» Task directions: Copy the listing below line for line, leaving out the picture.

» Given data:
>> begin
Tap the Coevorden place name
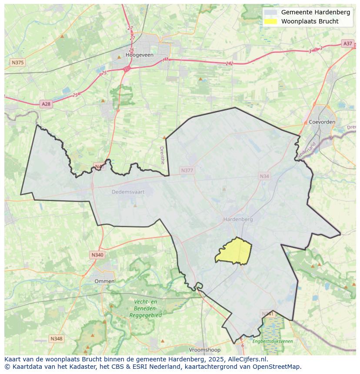click(322, 122)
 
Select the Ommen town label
click(104, 281)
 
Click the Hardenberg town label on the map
click(238, 219)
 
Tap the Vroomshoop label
click(204, 350)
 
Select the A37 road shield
click(347, 43)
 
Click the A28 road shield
click(46, 104)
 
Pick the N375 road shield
click(17, 63)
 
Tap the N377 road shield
click(187, 170)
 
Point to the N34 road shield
click(264, 176)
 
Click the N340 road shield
click(97, 255)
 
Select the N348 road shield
click(56, 338)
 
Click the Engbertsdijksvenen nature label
click(273, 341)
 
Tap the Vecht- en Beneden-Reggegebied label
click(146, 308)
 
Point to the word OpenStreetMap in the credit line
>> end
» Written answer:
Tap the Coevorden place name
click(322, 122)
 
Select the Ommen town label
click(104, 281)
 
Click the Hardenberg town label on the map
click(238, 219)
 
Tap the Vroomshoop label
click(204, 350)
 
Select the A37 road shield
click(347, 43)
 
Click the A28 road shield
click(46, 104)
 
Pick the N375 road shield
click(17, 63)
 
Tap the N377 road shield
click(187, 170)
 
Point to the N34 road shield
click(264, 176)
 
Click the N340 road shield
click(97, 255)
 
Select the N348 road shield
click(56, 338)
 
Click the Engbertsdijksvenen nature label
click(273, 341)
 
Tap the Vecht- en Beneden-Reggegebied label
click(146, 308)
 
Point to the word OpenStreetMap in the credit line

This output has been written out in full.